Similar considerations guide me to save the 5-year-old over the frozen embryos. Once again, both are
equal in fundamental dignity. However, the five-year old has a much greater chance at survival. Frozen embryos face challenging odds going from canister to womb to birth. Even when successfully thawed, many embryos spontaneously abort after implantation. Moreover, a 5-year-old can feel pain while embryos cannot. Given a choice between letting a human being die in profound agony and letting others die with no agony at all, you save the former. Finally, there are social concerns. The 5-year-old is known by family, extended family, and the local community. If he perishes, dozens—if not hundreds—are impacted by the loss. Not so with embryos, where painful grief is largely restricted to immediate family.
Of course, none of these considerations diminish the humanity of the embryo or justify intentionally
killing him.
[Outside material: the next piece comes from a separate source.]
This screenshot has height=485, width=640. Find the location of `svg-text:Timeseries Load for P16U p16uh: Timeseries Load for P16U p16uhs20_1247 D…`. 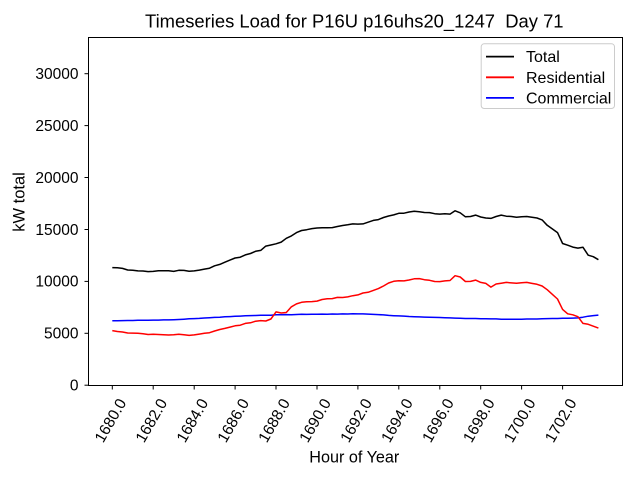

svg-text:Timeseries Load for P16U p16uh: Timeseries Load for P16U p16uhs20_1247 D… is located at coordinates (354, 22).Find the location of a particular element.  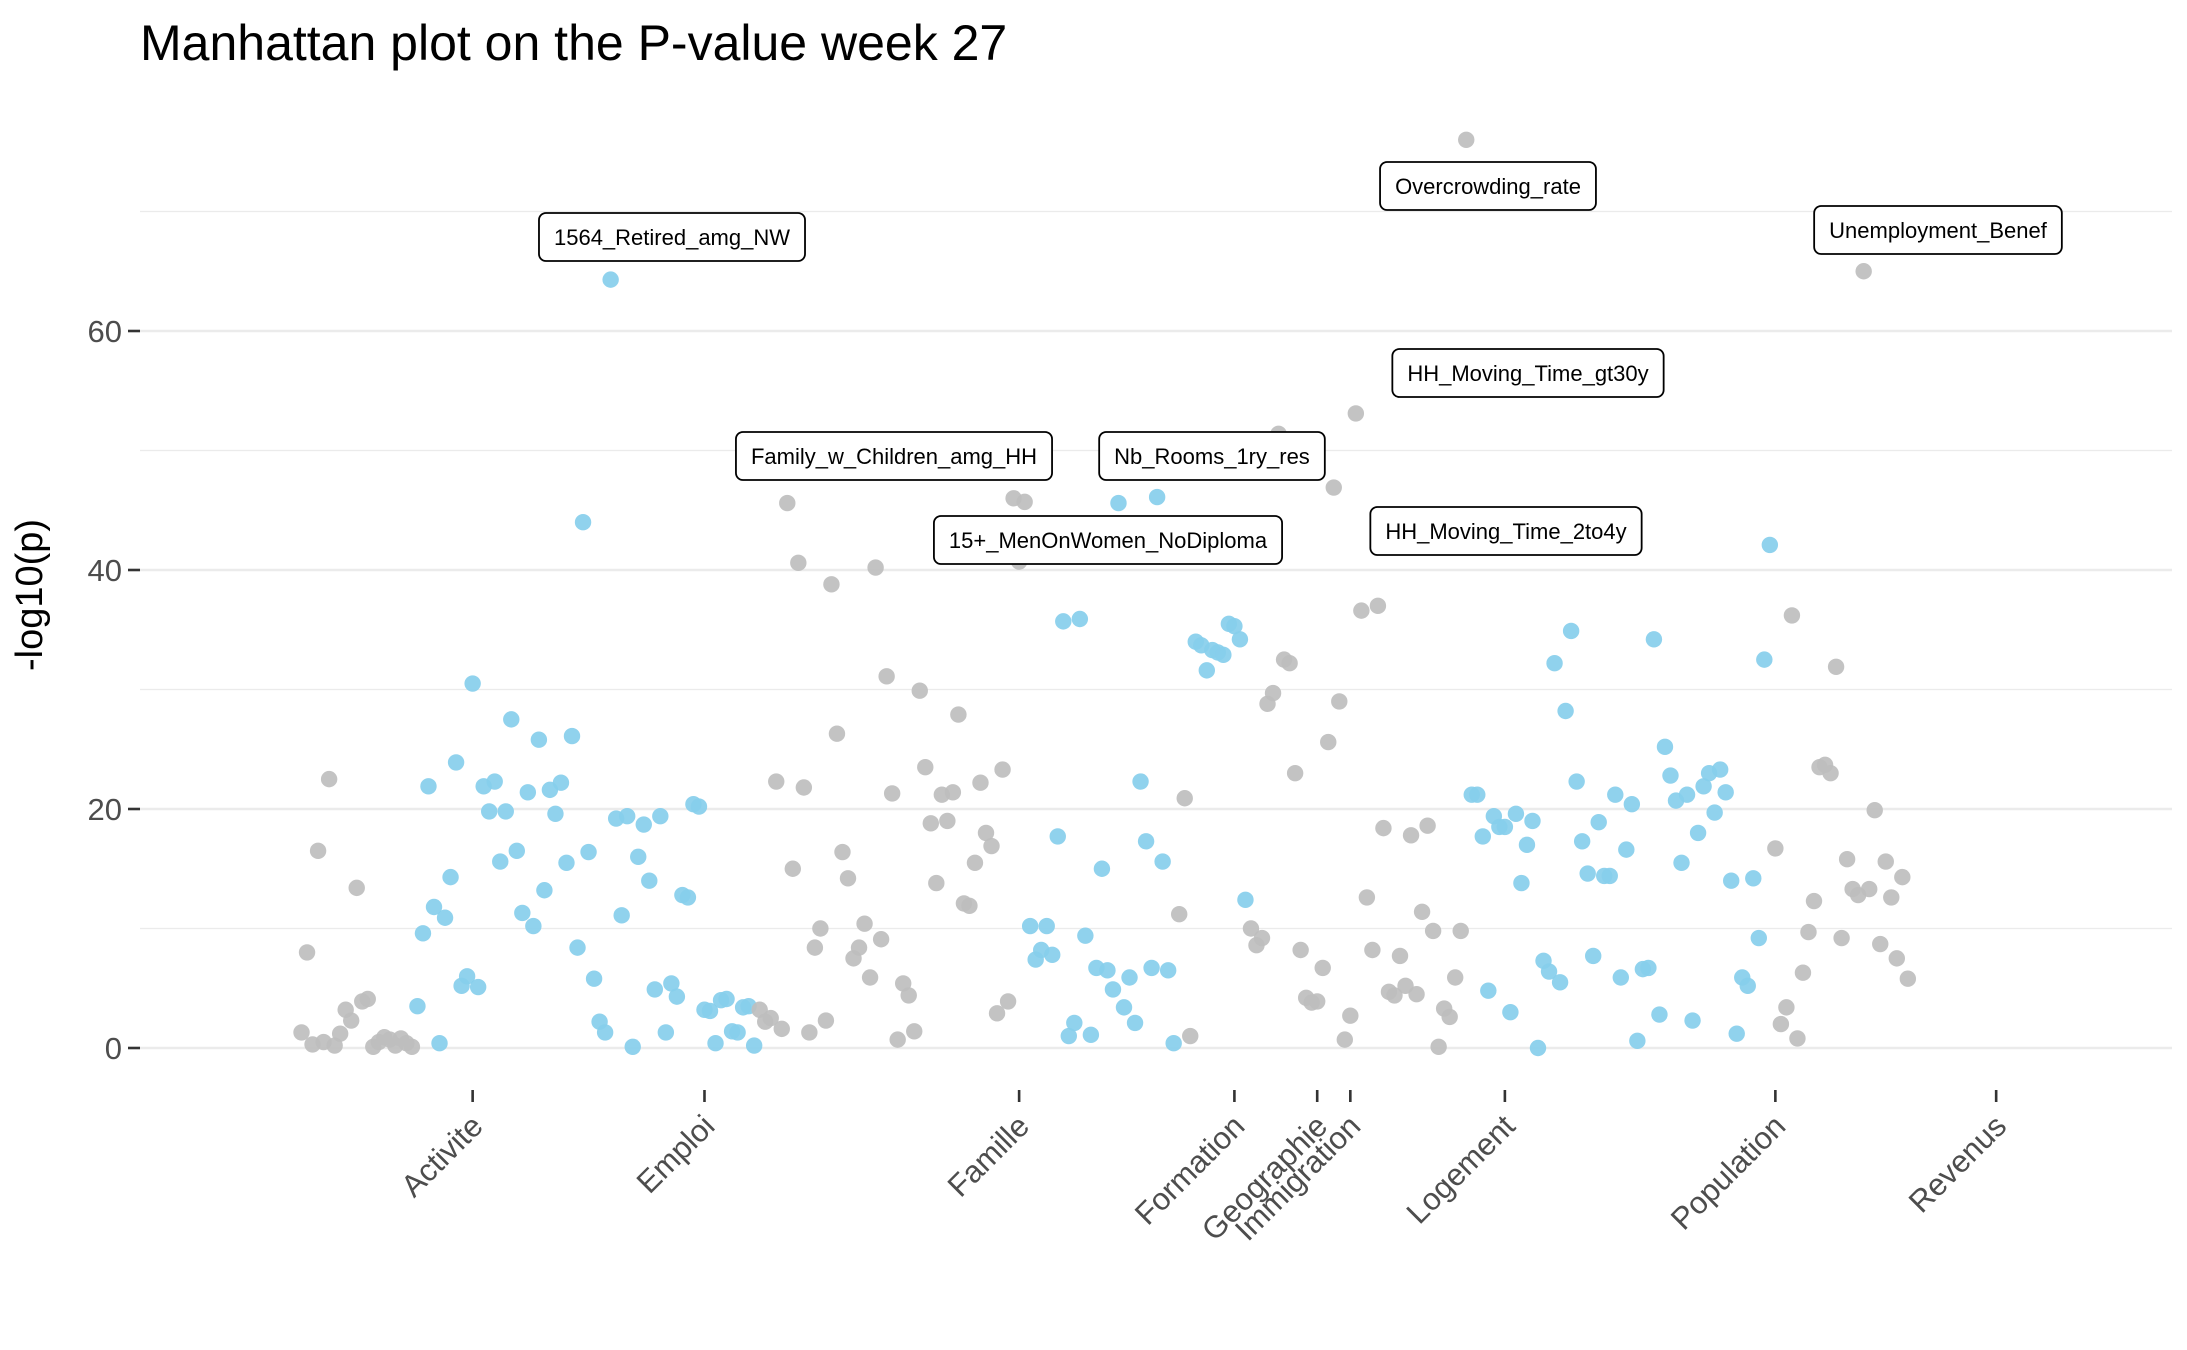

point-annotation: HH_Moving_Time_2to4y is located at coordinates (1506, 531).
Rather, they are tie breakers when deciding to save one human being over others. A Secret
Service agent will take a bullet for the President of the United States, but not an ordinary citizen. And if Washington DC is attacked, he will save the President over an entire city. What does that say about the intrinsic value of those left behind?
Nothing. The consequences of losing the President are greater and the Secret Service agent acts
accordingly. In short, Tomlinson’s thought experiment misses the point entirely. Ramesh Ponnuru writes, “The moral question posed by the burning-building scenarios is the extent to which you can show favoritism without being unjust.” In these scenarios, he writes, “we might reasonably take account of all kinds of things—family ties, the life prospects of potential rescuees, the suffering they would undergo if not rescued, etc—that aren’t relevant to the question: Can we kill them?”(3)
Precisely.
Notes:
1. Dennis Prager, “Dogs, Humans, and God,” National Review, Aug. 20, 2013.
2. See for example, Ellen Goodman, “Weathering the Embryo Debate,” Boston Globe, June 12, 2005.
3 Ramesh Ponnuru, The Party of Death (Washington, DC: Regnery, 2005) p.89.